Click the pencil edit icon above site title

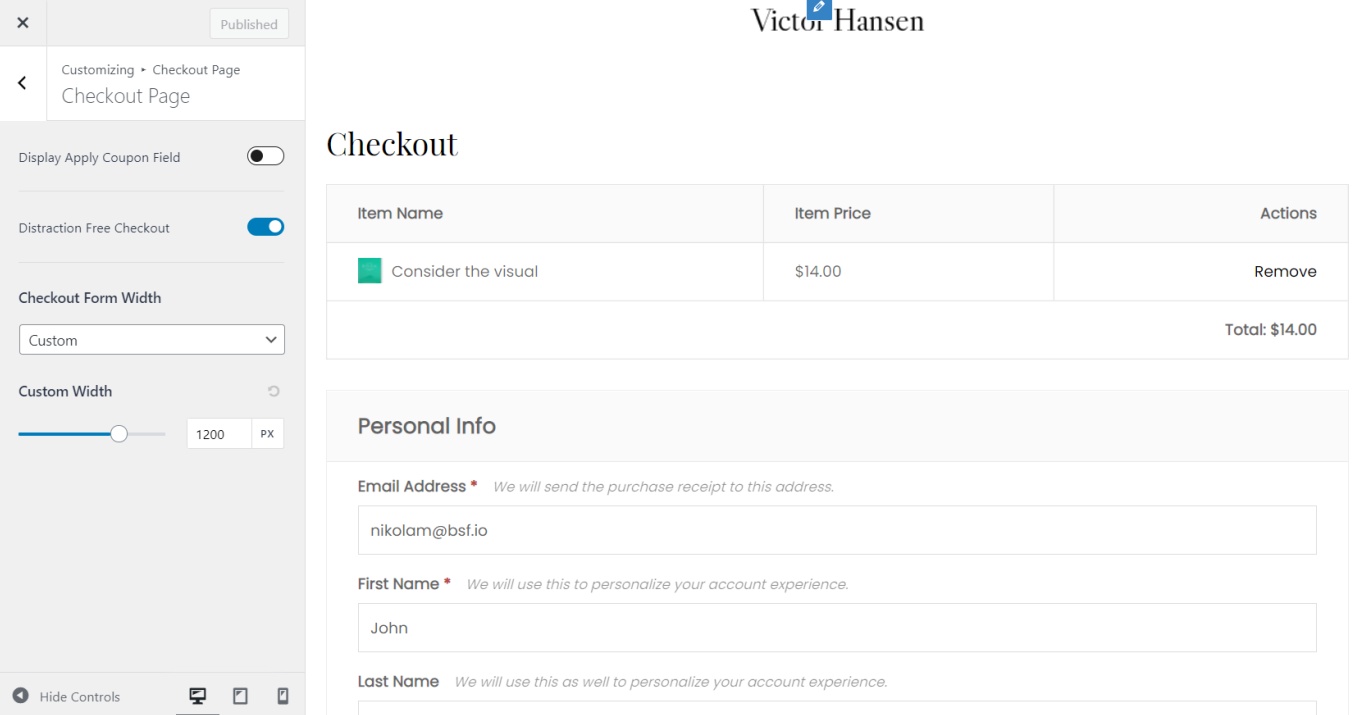pos(818,8)

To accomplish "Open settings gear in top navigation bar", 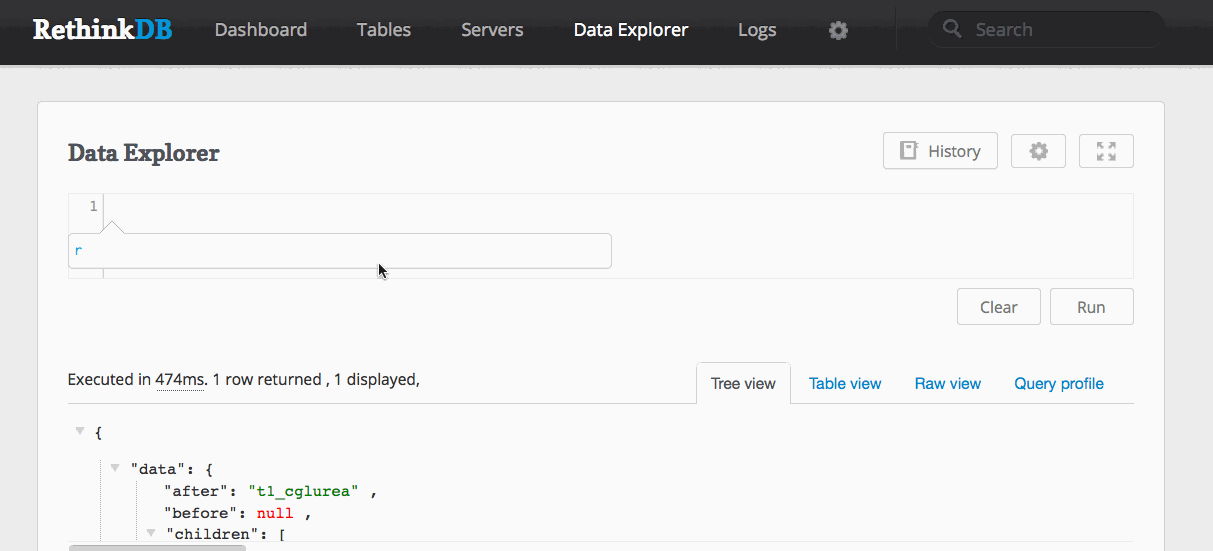I will 838,30.

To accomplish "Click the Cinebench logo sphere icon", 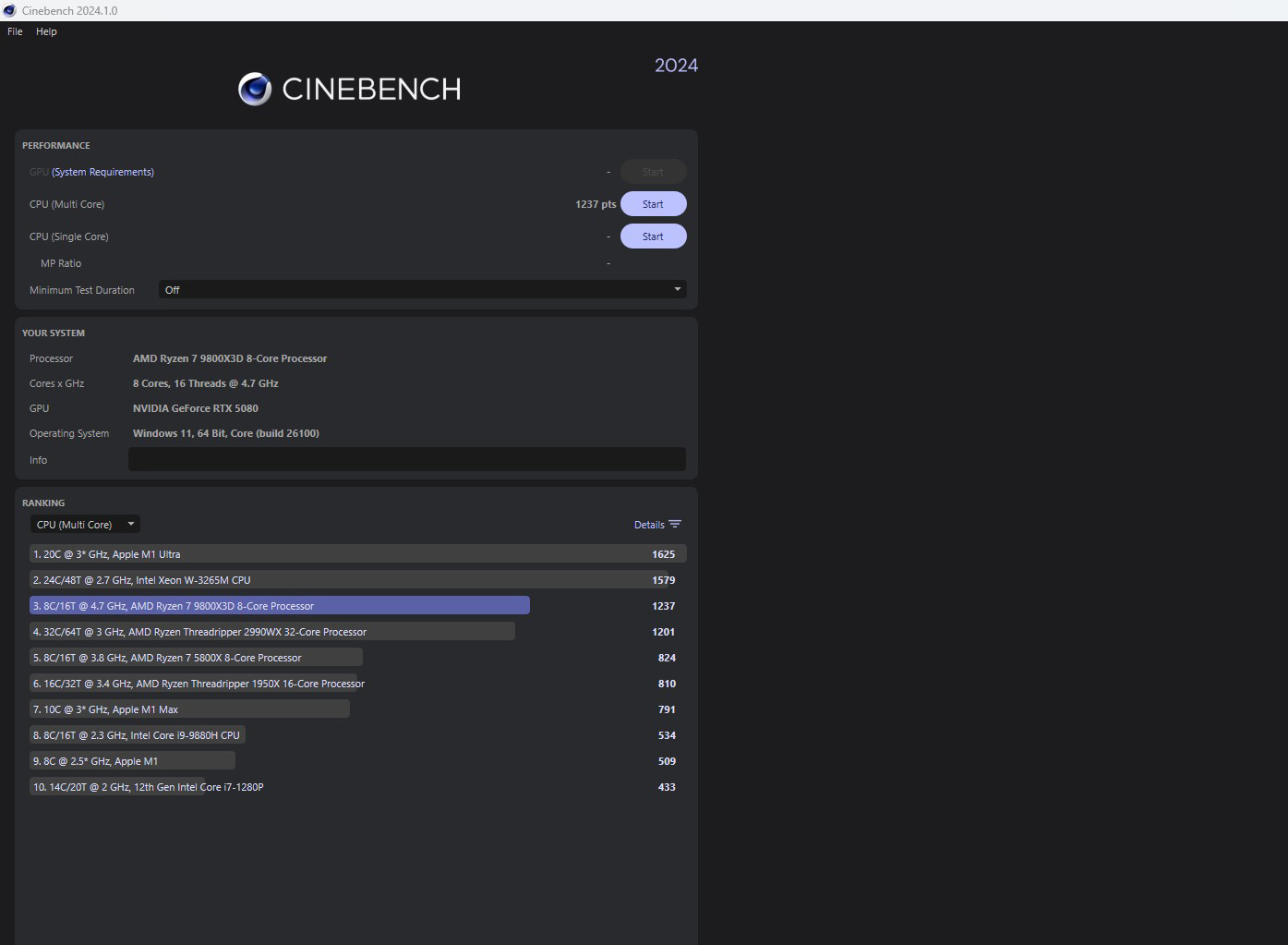I will point(255,90).
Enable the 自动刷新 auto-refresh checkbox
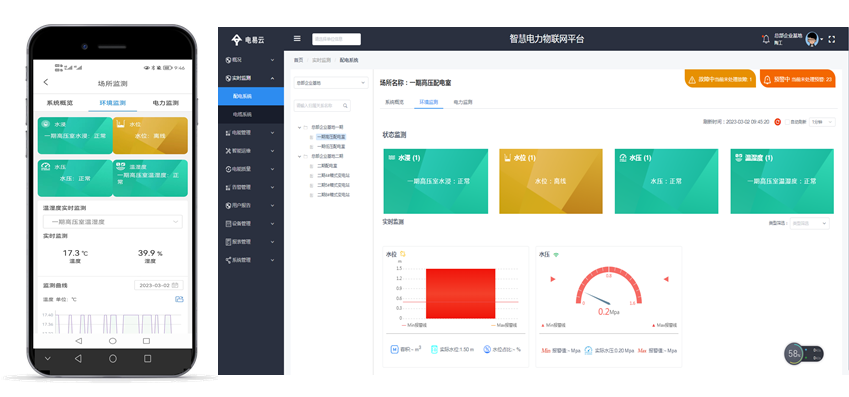 point(788,122)
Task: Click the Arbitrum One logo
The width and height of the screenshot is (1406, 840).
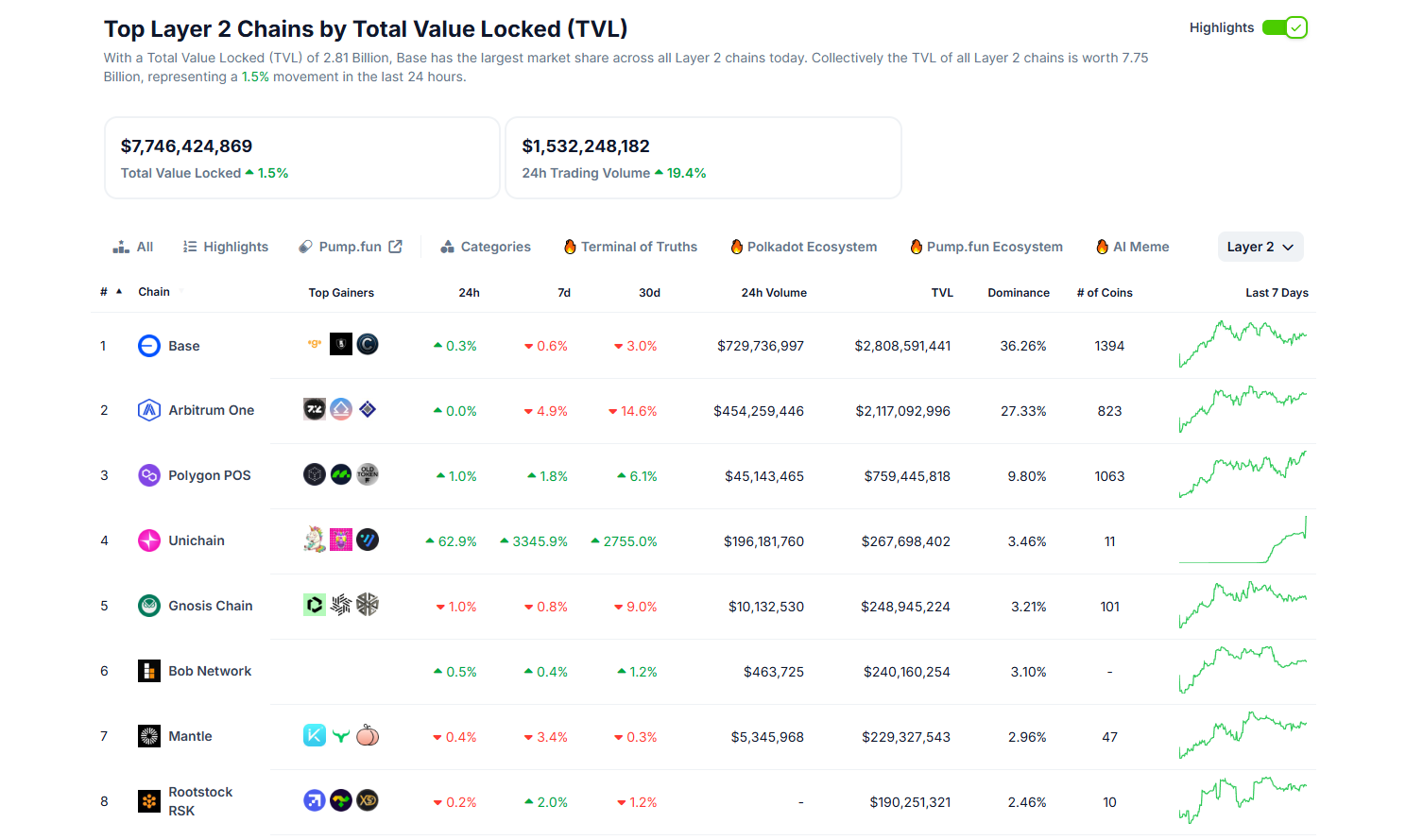Action: pos(148,410)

**Your goal:** Restate exactly, and only, the lines from the one that holds "Task: Click the Arbitrum One logo" down to the last line of the material above. Omit the pictures.

**Task response:**
Task: Click the Arbitrum One logo
The width and height of the screenshot is (1406, 840).
Action: pos(148,410)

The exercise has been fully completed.